Just copying and pasting verbatim your delta spiel from other websites now, huh tim?
Of course there’s grounds for appeal. To suggest otherwise is ignorant. Doesn’t mean the NEA will win but of course there’s grounds for appeal.
It’s just “Tim Dumb” spewing his DL fanboydom all over the interwebs!
B6 is down to about 2 flights a day this summer at ORD because of the NEA, most of the options on their site to BOS and JFK are AA flights. I could have always flown AA if I wanted to. How does this agreement help me?
I agree that if there is an appeal, the ruling will likely be stayed (though I think ultimately the DOJ will win its case on appeal). However there is speculation that JetBlue won’t agree to an appeal as it may see the decision as a way to make it more likely for its Spirit deal to get done.
As an NYC consumer of all of the airlines in question here, my hope is that American steps its game up at JFK with better lounges and schedule, and JetBlue does the same (by building lounges at JFK and LGA), The current agreement doesn’t really encourage either to do so.
AA had all but given up on NYC prior to the NEA, what makes you think they will now invest in it? They have a successful hub less than 100 miles away and the fierce NYC competition made it unprofitable to sustain, much less grow. The NEA was a way to stay in the game – without it, my guess is NYC goes back to being little more than a “focus city”, connecting markets to its BA JV, while they cede other domestic flying to DL/UA and a newly independent B6 (who they will still partner with for mileage earning/elite recognition).

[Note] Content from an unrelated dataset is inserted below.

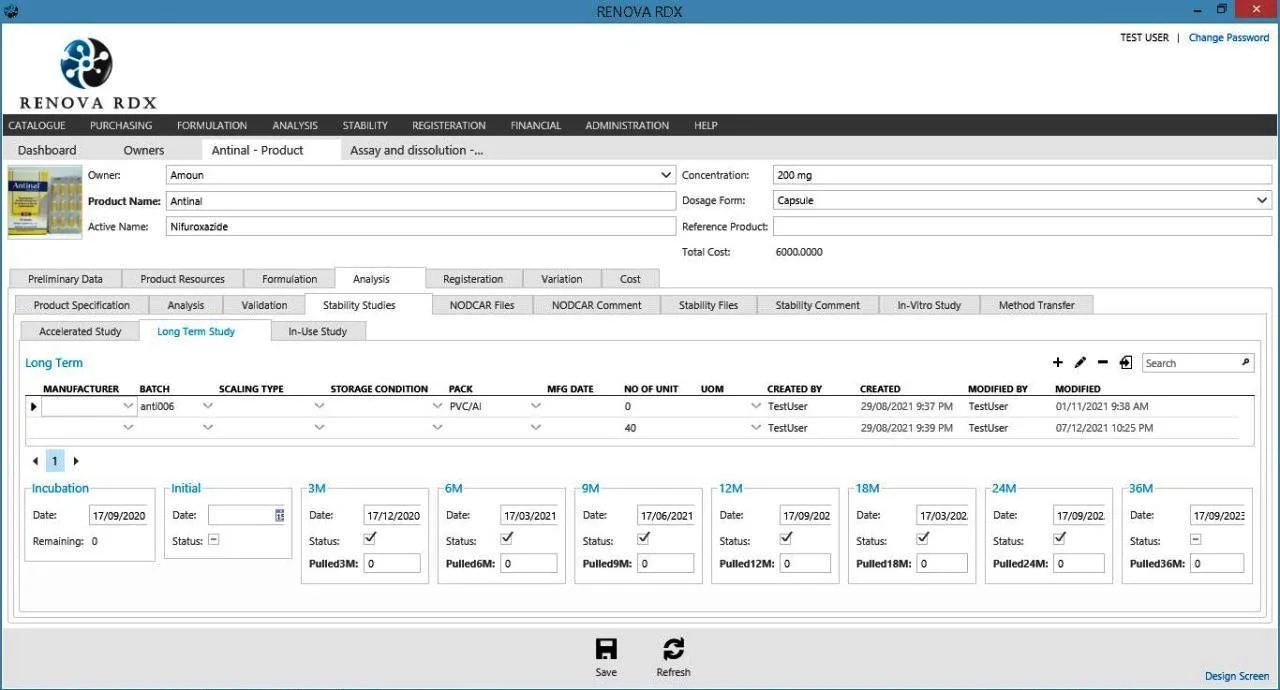Open the STABILITY menu

pos(364,125)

They’re giving up in New York, they are retreating in Chicago and LA… are they just going to try to fly everything through DFW?
@Matt – I love the West Wing and Newsroom as well, but I think you might want to double-check the name of the judge in this case 😉
Lol. Wow!
Check it again — I see one correction to Sorokin and one Sorkin 🙂
The lack of true upgrade reciprocity and elite benefits made this a one sided deal for the airlines, not to the benefit of the fliers.

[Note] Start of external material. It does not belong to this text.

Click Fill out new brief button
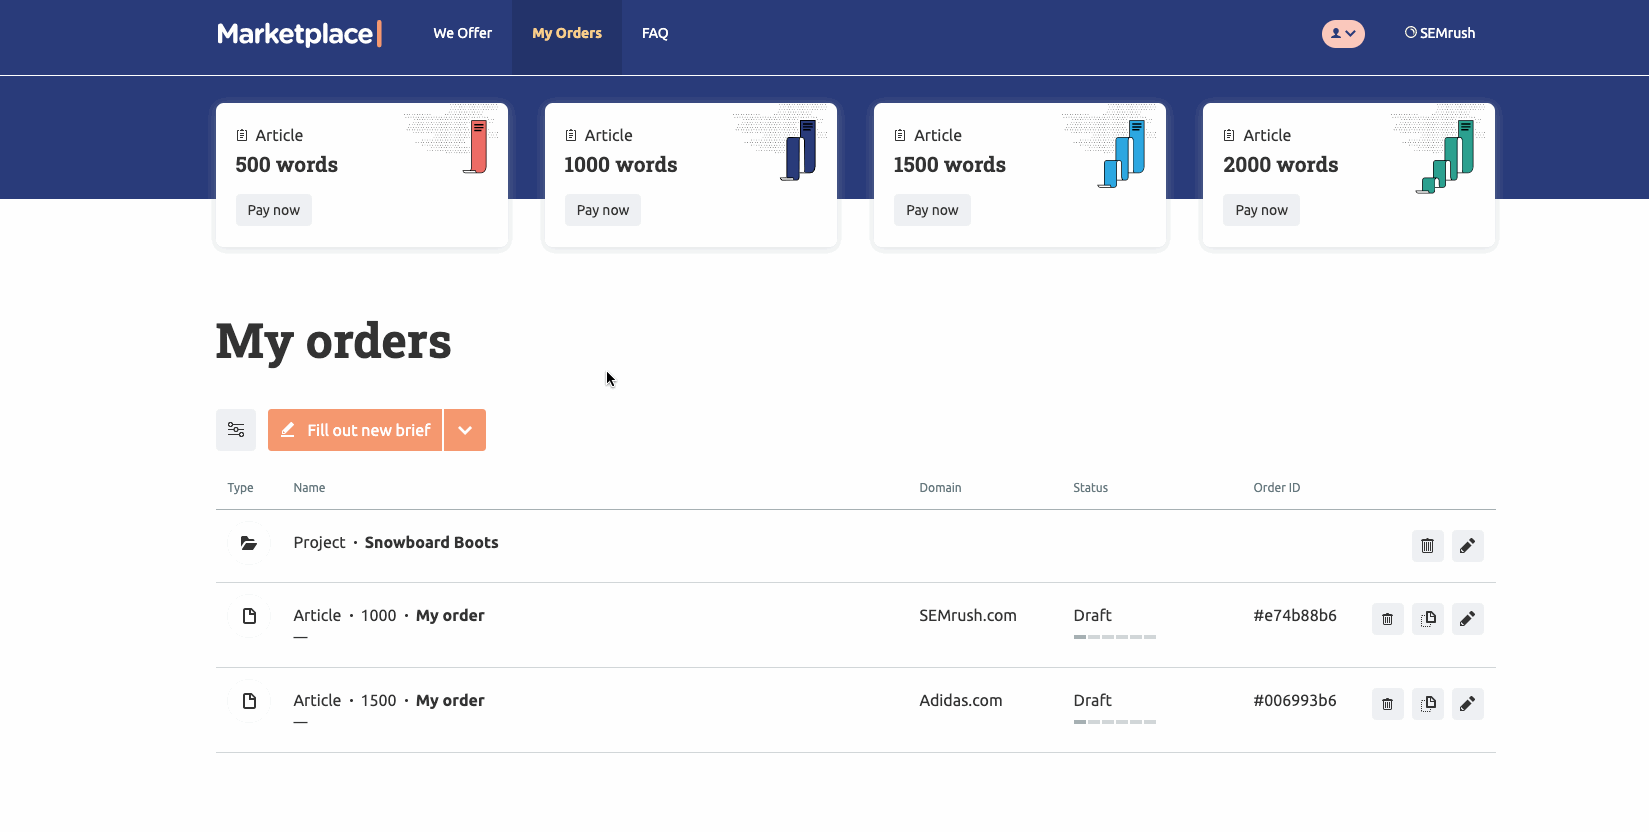Viewport: 1649px width, 832px height. [x=355, y=430]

That’s the lousy thing about these JVs. Metal neutral to the airline but not to the loyal customer who gets fewer choices to truly use the benefits they’ve earned. Same issue with BA/AA and NH/UA. Make it truly metal neutral for the customer with full upgrade alignment and soft product alignment.
Is this any different than an airline alliance like SkyTeam or OneWorld, but with a domestic flavor?? I can buy tickets on the Virgin Atlantic web site; yet, all the equipment and crew is from the Widget.
Also, for the eco freaks, each jet is packed to the gills as opposed to multiple jets flying half empty to Pittsburg. As I understand it, the FAA is having difficulty handling the current congestion in the northeast. Better to rack and stack them as opposed to multiple jets sitting in the taxiway waiting for slots. This administration is lost.
AA is unwilling to make do with the hand they hold at JFK. JV’s are essentially a merger without all of the government red tape. They coordinate schedules and also can direct the pricing strategy through the published and transparent pricing environment which also applies to non partner airlines as well.
The NEA is a zero sum game for the competitive nature of NYC. They stop competing on overlapping routes, by reducing capacity and driving up pricing, and instead deploy that capacity to compete with other airlines, which should reduce prices in those routes. AA/B6/DL are clear winners in BOS-LGA while consumers lose with less competition, as one example.